** Problem **
Only the lines from the one containing "Instruction: Open the 常规 number format menu" through the final line below belong in the output, copied exactly and without pictures.

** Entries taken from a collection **
──────
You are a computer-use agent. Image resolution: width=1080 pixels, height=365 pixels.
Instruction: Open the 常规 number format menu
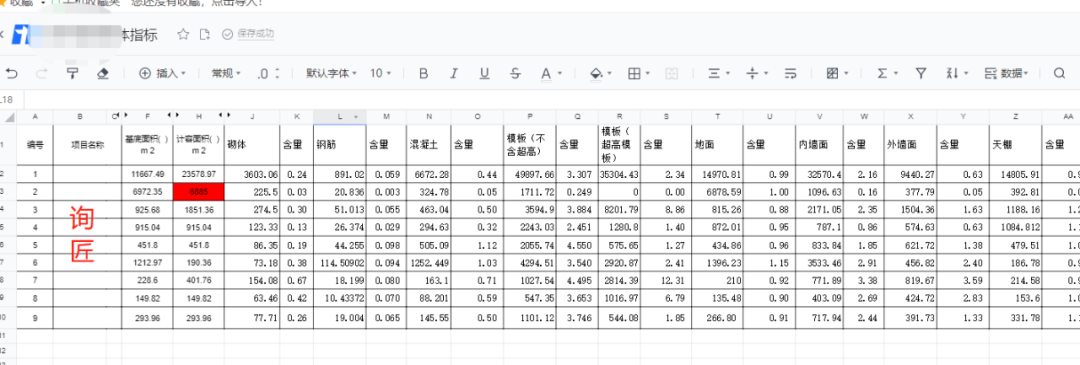pos(227,73)
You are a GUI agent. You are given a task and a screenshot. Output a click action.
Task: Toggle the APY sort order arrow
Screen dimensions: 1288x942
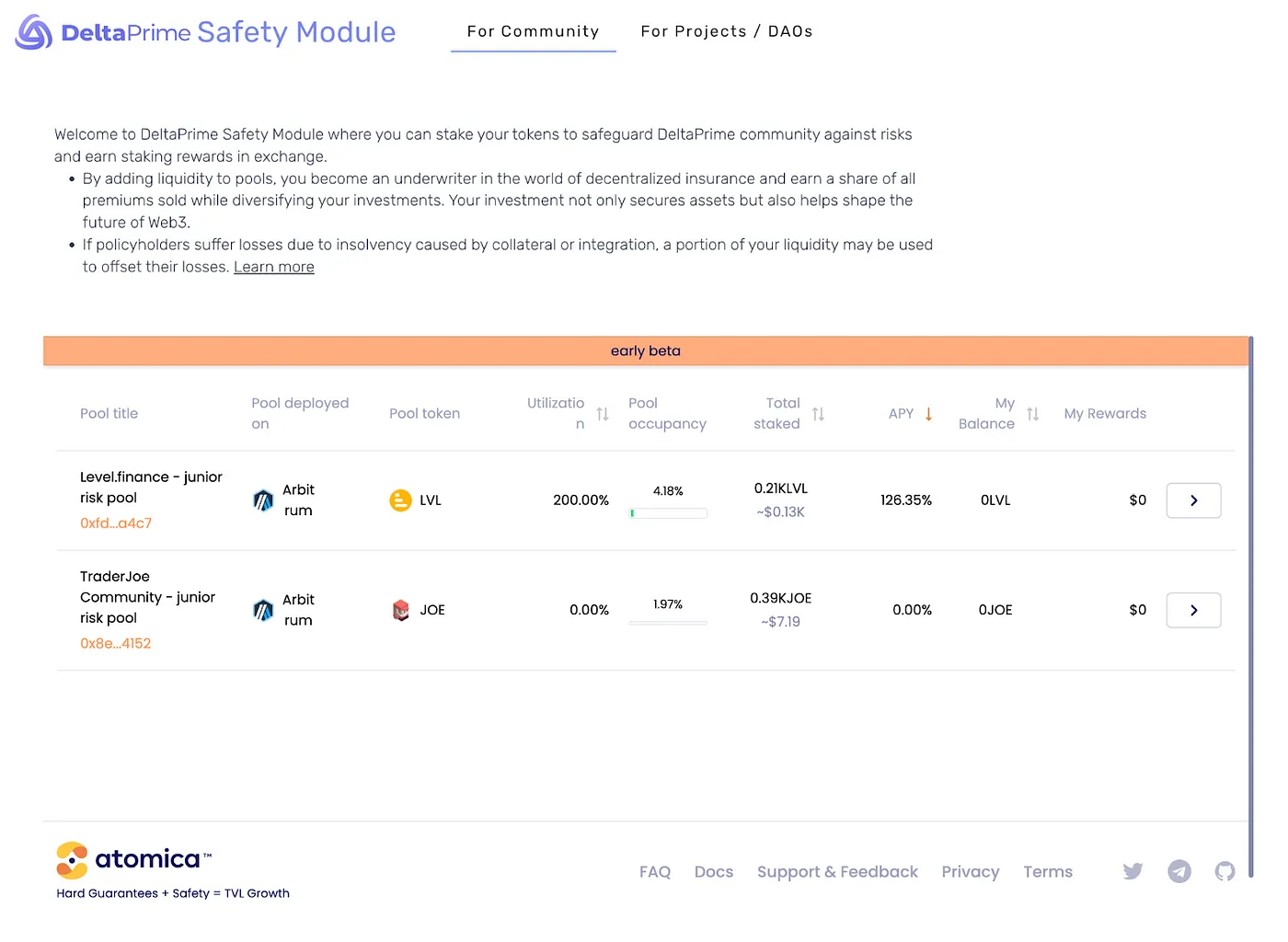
──────
** Your response **
Instruction: Open the 常规 number format menu
pos(227,73)
You are a GUI agent. You are given a task and a screenshot. Output a click action.
Task: Toggle the APY sort order arrow
Screen dimensions: 1288x942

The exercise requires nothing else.